## WHAT IS EXPECTED
A verbatim reproduction of all the entries is needed.

(Stored data entries)
----
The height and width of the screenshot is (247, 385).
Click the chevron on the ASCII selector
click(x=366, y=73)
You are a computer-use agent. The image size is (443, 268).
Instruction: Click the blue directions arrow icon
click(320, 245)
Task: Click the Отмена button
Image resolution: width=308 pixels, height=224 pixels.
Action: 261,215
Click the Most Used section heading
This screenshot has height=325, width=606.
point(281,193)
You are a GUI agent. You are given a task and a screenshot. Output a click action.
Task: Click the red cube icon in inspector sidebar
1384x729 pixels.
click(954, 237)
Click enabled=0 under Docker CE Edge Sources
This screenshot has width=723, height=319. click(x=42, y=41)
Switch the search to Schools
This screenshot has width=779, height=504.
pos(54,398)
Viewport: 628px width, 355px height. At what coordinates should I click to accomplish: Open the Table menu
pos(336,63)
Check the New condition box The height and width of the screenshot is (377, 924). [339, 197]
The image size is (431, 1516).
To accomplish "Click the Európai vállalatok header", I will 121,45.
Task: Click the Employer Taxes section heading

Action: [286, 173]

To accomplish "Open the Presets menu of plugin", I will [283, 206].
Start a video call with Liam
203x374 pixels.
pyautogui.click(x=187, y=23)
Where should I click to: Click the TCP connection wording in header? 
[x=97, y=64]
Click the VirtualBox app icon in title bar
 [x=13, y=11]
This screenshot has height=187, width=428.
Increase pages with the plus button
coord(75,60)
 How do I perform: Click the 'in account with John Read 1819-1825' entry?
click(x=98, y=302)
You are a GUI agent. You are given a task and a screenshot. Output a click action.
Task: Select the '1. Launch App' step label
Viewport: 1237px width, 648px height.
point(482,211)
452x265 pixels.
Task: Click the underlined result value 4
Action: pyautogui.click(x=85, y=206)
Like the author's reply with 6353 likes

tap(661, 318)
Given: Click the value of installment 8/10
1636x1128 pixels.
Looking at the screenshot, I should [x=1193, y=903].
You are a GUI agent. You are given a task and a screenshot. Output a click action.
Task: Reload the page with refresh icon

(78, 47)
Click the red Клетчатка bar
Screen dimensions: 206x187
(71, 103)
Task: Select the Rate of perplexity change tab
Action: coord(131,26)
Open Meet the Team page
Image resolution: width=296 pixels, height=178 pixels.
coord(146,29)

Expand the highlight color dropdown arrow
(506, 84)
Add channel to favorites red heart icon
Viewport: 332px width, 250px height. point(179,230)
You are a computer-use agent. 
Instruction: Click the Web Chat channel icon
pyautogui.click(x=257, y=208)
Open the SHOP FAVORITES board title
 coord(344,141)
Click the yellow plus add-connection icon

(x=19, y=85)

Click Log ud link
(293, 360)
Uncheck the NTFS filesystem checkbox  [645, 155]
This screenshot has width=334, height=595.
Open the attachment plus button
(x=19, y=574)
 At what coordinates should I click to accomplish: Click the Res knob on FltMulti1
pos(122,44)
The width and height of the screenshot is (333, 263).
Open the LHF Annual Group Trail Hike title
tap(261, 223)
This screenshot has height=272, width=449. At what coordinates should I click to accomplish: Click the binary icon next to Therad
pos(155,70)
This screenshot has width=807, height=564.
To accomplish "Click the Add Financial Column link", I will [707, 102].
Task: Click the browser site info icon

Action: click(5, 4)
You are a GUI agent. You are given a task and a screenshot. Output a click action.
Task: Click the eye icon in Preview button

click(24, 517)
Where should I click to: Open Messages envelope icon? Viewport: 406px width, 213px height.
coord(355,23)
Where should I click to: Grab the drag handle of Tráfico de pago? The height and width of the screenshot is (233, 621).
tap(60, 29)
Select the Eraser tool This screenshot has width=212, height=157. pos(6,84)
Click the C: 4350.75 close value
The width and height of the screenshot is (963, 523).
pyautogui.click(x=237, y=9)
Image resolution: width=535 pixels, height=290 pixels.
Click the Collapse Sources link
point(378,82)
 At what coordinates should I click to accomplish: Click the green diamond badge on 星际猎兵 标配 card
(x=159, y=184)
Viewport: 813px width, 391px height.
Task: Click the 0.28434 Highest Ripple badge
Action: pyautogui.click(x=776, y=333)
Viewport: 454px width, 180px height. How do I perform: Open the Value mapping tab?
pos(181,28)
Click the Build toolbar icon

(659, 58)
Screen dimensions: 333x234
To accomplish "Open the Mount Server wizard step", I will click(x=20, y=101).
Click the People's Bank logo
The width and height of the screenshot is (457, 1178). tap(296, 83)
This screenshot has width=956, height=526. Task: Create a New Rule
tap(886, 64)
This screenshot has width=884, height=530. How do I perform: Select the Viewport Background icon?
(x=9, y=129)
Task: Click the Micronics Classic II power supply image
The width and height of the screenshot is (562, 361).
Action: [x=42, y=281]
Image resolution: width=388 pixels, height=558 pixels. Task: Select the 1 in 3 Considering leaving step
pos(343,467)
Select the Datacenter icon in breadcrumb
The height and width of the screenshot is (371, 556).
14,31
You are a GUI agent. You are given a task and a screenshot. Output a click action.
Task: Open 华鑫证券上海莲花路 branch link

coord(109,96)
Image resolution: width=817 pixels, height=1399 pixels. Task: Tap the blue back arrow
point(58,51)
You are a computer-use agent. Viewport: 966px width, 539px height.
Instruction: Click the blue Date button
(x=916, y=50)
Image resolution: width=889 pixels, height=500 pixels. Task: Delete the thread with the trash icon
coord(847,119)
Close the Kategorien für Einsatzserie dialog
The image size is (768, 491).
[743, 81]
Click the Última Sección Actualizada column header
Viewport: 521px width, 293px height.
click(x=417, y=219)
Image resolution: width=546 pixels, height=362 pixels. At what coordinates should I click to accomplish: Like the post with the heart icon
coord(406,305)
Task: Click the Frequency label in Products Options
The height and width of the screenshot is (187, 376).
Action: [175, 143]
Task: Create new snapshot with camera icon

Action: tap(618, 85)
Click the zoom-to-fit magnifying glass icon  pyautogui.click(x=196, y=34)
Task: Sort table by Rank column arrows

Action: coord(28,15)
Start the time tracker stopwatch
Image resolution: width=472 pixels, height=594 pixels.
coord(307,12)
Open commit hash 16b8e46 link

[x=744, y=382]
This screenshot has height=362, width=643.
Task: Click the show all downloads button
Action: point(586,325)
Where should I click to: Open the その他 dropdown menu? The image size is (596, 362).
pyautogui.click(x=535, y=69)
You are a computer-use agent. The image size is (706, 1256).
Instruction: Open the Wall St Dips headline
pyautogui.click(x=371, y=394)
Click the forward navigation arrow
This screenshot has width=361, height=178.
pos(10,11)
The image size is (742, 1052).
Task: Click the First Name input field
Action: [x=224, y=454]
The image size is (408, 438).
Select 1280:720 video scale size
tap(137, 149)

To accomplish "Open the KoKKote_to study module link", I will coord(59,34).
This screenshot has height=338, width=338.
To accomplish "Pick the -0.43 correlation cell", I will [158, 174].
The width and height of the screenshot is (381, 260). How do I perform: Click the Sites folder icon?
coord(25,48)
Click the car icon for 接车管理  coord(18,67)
----
## WRITTEN SOLUTION
The height and width of the screenshot is (247, 385).
Click the chevron on the ASCII selector
click(x=366, y=73)
You are a computer-use agent. The image size is (443, 268).
Instruction: Click the blue directions arrow icon
click(320, 245)
Task: Click the Отмена button
Image resolution: width=308 pixels, height=224 pixels.
Action: 261,215
Click the Most Used section heading
This screenshot has height=325, width=606.
point(281,193)
You are a GUI agent. You are given a task and a screenshot. Output a click action.
Task: Click the red cube icon in inspector sidebar
1384x729 pixels.
click(954, 237)
Click enabled=0 under Docker CE Edge Sources
This screenshot has width=723, height=319. click(x=42, y=41)
Switch the search to Schools
This screenshot has width=779, height=504.
pos(54,398)
Viewport: 628px width, 355px height. At what coordinates should I click to accomplish: Open the Table menu
pos(336,63)
Check the New condition box The height and width of the screenshot is (377, 924). [339, 197]
The image size is (431, 1516).
To accomplish "Click the Európai vállalatok header", I will 121,45.
Task: Click the Employer Taxes section heading

Action: [286, 173]

To accomplish "Open the Presets menu of plugin", I will [283, 206].
Start a video call with Liam
203x374 pixels.
pyautogui.click(x=187, y=23)
Where should I click to: Click the TCP connection wording in header? 
[x=97, y=64]
Click the VirtualBox app icon in title bar
 [x=13, y=11]
This screenshot has height=187, width=428.
Increase pages with the plus button
coord(75,60)
 How do I perform: Click the 'in account with John Read 1819-1825' entry?
click(x=98, y=302)
You are a GUI agent. You are given a task and a screenshot. Output a click action.
Task: Select the '1. Launch App' step label
Viewport: 1237px width, 648px height.
point(482,211)
452x265 pixels.
Task: Click the underlined result value 4
Action: pyautogui.click(x=85, y=206)
Like the author's reply with 6353 likes

tap(661, 318)
Given: Click the value of installment 8/10
1636x1128 pixels.
Looking at the screenshot, I should [x=1193, y=903].
You are a GUI agent. You are given a task and a screenshot. Output a click action.
Task: Reload the page with refresh icon

(78, 47)
Click the red Клетчатка bar
Screen dimensions: 206x187
(71, 103)
Task: Select the Rate of perplexity change tab
Action: coord(131,26)
Open Meet the Team page
Image resolution: width=296 pixels, height=178 pixels.
coord(146,29)

Expand the highlight color dropdown arrow
(506, 84)
Add channel to favorites red heart icon
Viewport: 332px width, 250px height. point(179,230)
You are a computer-use agent. 
Instruction: Click the Web Chat channel icon
pyautogui.click(x=257, y=208)
Open the SHOP FAVORITES board title
 coord(344,141)
Click the yellow plus add-connection icon

(x=19, y=85)

Click Log ud link
(293, 360)
Uncheck the NTFS filesystem checkbox  [645, 155]
This screenshot has width=334, height=595.
Open the attachment plus button
(x=19, y=574)
 At what coordinates should I click to accomplish: Click the Res knob on FltMulti1
pos(122,44)
The width and height of the screenshot is (333, 263).
Open the LHF Annual Group Trail Hike title
tap(261, 223)
This screenshot has height=272, width=449. At what coordinates should I click to accomplish: Click the binary icon next to Therad
pos(155,70)
This screenshot has width=807, height=564.
To accomplish "Click the Add Financial Column link", I will [707, 102].
Task: Click the browser site info icon

Action: click(5, 4)
You are a GUI agent. You are given a task and a screenshot. Output a click action.
Task: Click the eye icon in Preview button

click(24, 517)
Where should I click to: Open Messages envelope icon? Viewport: 406px width, 213px height.
coord(355,23)
Where should I click to: Grab the drag handle of Tráfico de pago? The height and width of the screenshot is (233, 621).
tap(60, 29)
Select the Eraser tool This screenshot has width=212, height=157. pos(6,84)
Click the C: 4350.75 close value
The width and height of the screenshot is (963, 523).
pyautogui.click(x=237, y=9)
Image resolution: width=535 pixels, height=290 pixels.
Click the Collapse Sources link
point(378,82)
 At what coordinates should I click to accomplish: Click the green diamond badge on 星际猎兵 标配 card
(x=159, y=184)
Viewport: 813px width, 391px height.
Task: Click the 0.28434 Highest Ripple badge
Action: pyautogui.click(x=776, y=333)
Viewport: 454px width, 180px height. How do I perform: Open the Value mapping tab?
pos(181,28)
Click the Build toolbar icon

(659, 58)
Screen dimensions: 333x234
To accomplish "Open the Mount Server wizard step", I will click(x=20, y=101).
Click the People's Bank logo
The width and height of the screenshot is (457, 1178). tap(296, 83)
This screenshot has width=956, height=526. Task: Create a New Rule
tap(886, 64)
This screenshot has width=884, height=530. How do I perform: Select the Viewport Background icon?
(x=9, y=129)
Task: Click the Micronics Classic II power supply image
The width and height of the screenshot is (562, 361).
Action: [x=42, y=281]
Image resolution: width=388 pixels, height=558 pixels. Task: Select the 1 in 3 Considering leaving step
pos(343,467)
Select the Datacenter icon in breadcrumb
The height and width of the screenshot is (371, 556).
14,31
You are a GUI agent. You are given a task and a screenshot. Output a click action.
Task: Open 华鑫证券上海莲花路 branch link

coord(109,96)
Image resolution: width=817 pixels, height=1399 pixels. Task: Tap the blue back arrow
point(58,51)
You are a computer-use agent. Viewport: 966px width, 539px height.
Instruction: Click the blue Date button
(x=916, y=50)
Image resolution: width=889 pixels, height=500 pixels. Task: Delete the thread with the trash icon
coord(847,119)
Close the Kategorien für Einsatzserie dialog
The image size is (768, 491).
[743, 81]
Click the Última Sección Actualizada column header
Viewport: 521px width, 293px height.
click(x=417, y=219)
Image resolution: width=546 pixels, height=362 pixels. At what coordinates should I click to accomplish: Like the post with the heart icon
coord(406,305)
Task: Click the Frequency label in Products Options
The height and width of the screenshot is (187, 376).
Action: [175, 143]
Task: Create new snapshot with camera icon

Action: tap(618, 85)
Click the zoom-to-fit magnifying glass icon  pyautogui.click(x=196, y=34)
Task: Sort table by Rank column arrows

Action: coord(28,15)
Start the time tracker stopwatch
Image resolution: width=472 pixels, height=594 pixels.
coord(307,12)
Open commit hash 16b8e46 link

[x=744, y=382]
This screenshot has height=362, width=643.
Task: Click the show all downloads button
Action: point(586,325)
Where should I click to: Open the その他 dropdown menu? The image size is (596, 362).
pyautogui.click(x=535, y=69)
You are a computer-use agent. The image size is (706, 1256).
Instruction: Open the Wall St Dips headline
pyautogui.click(x=371, y=394)
Click the forward navigation arrow
This screenshot has width=361, height=178.
pos(10,11)
The image size is (742, 1052).
Task: Click the First Name input field
Action: [x=224, y=454]
The image size is (408, 438).
Select 1280:720 video scale size
tap(137, 149)

To accomplish "Open the KoKKote_to study module link", I will coord(59,34).
This screenshot has height=338, width=338.
To accomplish "Pick the -0.43 correlation cell", I will [158, 174].
The width and height of the screenshot is (381, 260). How do I perform: Click the Sites folder icon?
coord(25,48)
Click the car icon for 接车管理  coord(18,67)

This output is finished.